* **WHAT YOU ARE ASKED TO DO**
Among the records below, find the line that has "Bahai leaders (169, 613)"; from there, give the lines again exactly, and stop after the line that has "marriage (65, 1848)".
━━━━
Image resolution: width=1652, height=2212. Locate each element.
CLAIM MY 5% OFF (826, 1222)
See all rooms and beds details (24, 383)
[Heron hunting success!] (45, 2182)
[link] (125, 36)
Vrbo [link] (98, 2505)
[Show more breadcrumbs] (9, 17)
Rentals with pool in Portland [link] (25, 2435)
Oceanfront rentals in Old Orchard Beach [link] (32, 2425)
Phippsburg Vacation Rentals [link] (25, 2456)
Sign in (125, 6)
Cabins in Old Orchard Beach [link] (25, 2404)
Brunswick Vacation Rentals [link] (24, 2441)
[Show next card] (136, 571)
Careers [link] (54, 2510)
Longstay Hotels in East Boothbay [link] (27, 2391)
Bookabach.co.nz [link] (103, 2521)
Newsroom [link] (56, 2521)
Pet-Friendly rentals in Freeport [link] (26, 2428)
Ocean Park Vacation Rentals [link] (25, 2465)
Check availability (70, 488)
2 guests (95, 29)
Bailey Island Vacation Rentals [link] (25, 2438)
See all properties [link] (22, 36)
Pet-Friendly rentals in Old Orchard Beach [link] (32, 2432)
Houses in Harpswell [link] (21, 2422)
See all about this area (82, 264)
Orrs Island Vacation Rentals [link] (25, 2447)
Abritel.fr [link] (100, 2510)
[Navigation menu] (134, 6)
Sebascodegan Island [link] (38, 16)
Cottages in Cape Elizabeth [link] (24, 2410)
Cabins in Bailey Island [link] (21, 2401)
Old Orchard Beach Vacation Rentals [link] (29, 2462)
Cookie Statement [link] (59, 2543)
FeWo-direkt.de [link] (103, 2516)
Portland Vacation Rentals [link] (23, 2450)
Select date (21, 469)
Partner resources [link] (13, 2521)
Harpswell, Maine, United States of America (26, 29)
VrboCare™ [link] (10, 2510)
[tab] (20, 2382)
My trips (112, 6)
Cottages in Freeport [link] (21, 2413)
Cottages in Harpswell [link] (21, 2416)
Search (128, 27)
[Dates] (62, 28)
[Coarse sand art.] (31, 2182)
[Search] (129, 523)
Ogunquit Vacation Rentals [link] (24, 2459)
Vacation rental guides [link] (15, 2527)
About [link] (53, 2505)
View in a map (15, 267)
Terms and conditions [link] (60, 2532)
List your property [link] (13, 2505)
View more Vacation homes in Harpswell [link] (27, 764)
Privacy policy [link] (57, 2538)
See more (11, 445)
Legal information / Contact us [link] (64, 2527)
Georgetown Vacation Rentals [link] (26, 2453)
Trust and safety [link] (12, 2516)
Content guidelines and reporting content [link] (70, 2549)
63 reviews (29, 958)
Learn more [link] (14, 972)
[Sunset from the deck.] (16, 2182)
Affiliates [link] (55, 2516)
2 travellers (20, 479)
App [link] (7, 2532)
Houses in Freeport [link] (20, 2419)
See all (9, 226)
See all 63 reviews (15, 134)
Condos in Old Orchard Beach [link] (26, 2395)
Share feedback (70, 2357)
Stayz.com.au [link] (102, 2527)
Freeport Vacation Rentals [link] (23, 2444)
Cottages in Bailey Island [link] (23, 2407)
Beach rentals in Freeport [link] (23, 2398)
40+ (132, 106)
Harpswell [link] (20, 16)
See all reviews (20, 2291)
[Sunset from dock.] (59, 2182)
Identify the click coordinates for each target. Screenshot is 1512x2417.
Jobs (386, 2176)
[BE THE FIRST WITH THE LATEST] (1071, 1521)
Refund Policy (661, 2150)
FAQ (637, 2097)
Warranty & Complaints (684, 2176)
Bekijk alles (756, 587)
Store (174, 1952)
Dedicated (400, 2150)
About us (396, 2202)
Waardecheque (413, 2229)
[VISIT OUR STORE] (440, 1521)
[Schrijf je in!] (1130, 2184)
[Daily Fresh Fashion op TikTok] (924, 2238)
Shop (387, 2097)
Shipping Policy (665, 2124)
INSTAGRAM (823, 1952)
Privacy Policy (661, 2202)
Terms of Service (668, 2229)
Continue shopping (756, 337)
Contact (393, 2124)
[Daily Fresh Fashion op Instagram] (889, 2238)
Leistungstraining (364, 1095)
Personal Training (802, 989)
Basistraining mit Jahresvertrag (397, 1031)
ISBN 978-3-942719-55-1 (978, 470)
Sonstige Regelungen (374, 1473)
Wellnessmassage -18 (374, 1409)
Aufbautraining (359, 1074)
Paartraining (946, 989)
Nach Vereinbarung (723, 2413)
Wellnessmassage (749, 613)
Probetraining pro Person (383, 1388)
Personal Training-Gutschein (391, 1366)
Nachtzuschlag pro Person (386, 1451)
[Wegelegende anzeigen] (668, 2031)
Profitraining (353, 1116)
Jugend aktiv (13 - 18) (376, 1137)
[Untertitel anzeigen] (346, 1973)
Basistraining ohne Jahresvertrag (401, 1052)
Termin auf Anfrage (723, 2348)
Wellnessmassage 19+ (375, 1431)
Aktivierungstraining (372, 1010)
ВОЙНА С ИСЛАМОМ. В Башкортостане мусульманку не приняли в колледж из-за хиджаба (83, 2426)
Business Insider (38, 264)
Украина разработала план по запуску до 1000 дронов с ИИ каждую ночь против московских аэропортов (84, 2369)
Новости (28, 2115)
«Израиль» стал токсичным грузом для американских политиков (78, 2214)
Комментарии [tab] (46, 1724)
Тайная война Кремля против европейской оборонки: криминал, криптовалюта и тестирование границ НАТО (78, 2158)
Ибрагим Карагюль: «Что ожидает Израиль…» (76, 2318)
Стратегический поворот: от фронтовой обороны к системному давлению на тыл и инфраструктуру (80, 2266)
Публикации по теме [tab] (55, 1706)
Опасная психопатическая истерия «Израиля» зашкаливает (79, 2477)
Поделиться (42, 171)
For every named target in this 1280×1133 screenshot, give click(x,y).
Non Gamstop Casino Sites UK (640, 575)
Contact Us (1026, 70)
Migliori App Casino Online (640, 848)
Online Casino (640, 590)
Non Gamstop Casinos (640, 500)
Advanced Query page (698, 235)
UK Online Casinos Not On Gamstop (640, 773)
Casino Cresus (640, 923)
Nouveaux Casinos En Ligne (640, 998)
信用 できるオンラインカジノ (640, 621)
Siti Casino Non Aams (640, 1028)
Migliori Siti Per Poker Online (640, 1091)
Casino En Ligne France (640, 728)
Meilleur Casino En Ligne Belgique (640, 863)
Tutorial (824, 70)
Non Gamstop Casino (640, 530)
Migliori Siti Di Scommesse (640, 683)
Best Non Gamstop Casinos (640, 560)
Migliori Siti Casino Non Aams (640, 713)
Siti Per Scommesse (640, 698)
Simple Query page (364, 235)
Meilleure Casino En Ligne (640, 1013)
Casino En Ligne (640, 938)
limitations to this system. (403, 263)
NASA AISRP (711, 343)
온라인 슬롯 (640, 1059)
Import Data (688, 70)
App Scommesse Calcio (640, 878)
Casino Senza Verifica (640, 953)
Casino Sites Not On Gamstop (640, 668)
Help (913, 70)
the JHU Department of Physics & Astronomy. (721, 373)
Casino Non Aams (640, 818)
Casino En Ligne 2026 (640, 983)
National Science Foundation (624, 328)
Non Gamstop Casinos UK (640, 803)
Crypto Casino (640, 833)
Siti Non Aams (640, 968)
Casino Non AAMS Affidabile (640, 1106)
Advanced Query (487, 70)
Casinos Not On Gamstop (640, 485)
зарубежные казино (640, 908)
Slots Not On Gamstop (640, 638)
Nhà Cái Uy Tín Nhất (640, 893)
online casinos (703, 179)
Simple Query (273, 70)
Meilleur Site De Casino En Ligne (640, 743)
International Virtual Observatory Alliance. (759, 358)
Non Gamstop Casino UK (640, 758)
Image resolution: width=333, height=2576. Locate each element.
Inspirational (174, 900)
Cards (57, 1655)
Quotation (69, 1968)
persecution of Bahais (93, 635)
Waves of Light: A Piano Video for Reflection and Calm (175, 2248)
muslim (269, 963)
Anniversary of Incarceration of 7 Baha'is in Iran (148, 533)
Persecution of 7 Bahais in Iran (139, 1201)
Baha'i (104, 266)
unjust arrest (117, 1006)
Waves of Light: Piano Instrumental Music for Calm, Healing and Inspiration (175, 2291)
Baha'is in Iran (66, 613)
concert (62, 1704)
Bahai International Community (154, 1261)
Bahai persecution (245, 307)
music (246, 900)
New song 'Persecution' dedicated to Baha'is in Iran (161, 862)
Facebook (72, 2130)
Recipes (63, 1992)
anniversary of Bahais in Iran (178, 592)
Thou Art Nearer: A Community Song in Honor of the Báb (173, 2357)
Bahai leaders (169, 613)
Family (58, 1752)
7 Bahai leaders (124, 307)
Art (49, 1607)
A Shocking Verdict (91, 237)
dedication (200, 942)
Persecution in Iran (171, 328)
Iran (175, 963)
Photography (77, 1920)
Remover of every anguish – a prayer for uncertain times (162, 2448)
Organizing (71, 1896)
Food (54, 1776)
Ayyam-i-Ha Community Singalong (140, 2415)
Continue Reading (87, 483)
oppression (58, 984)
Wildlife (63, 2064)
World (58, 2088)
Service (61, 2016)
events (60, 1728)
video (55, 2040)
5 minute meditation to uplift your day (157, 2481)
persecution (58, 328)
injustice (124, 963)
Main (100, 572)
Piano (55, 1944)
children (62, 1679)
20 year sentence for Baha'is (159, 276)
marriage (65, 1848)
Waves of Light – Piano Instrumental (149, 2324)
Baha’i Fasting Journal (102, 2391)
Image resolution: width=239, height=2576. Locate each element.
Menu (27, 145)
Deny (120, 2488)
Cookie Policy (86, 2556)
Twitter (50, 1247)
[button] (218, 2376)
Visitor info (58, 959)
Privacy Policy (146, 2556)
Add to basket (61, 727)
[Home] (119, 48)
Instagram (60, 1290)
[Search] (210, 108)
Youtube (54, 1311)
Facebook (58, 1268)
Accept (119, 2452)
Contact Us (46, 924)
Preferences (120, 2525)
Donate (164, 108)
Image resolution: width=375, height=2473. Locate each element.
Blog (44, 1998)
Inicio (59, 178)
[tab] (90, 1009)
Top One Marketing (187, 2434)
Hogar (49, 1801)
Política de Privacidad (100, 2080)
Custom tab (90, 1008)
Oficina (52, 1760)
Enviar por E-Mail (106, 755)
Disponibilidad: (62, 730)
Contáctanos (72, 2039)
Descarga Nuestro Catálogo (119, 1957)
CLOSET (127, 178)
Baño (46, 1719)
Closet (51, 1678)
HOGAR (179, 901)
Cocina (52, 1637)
━━━━
* **ANSWER AREA**
Bahai leaders (169, 613)
Family (58, 1752)
7 Bahai leaders (124, 307)
Art (49, 1607)
A Shocking Verdict (91, 237)
dedication (200, 942)
Persecution in Iran (171, 328)
Iran (175, 963)
Photography (77, 1920)
Remover of every anguish – a prayer for uncertain times (162, 2448)
Organizing (71, 1896)
Food (54, 1776)
Ayyam-i-Ha Community Singalong (140, 2415)
Continue Reading (87, 483)
oppression (58, 984)
Wildlife (63, 2064)
World (58, 2088)
Service (61, 2016)
events (60, 1728)
video (55, 2040)
5 minute meditation to uplift your day (157, 2481)
persecution (58, 328)
injustice (124, 963)
Main (100, 572)
Piano (55, 1944)
children (62, 1679)
20 year sentence for Baha'is (159, 276)
marriage (65, 1848)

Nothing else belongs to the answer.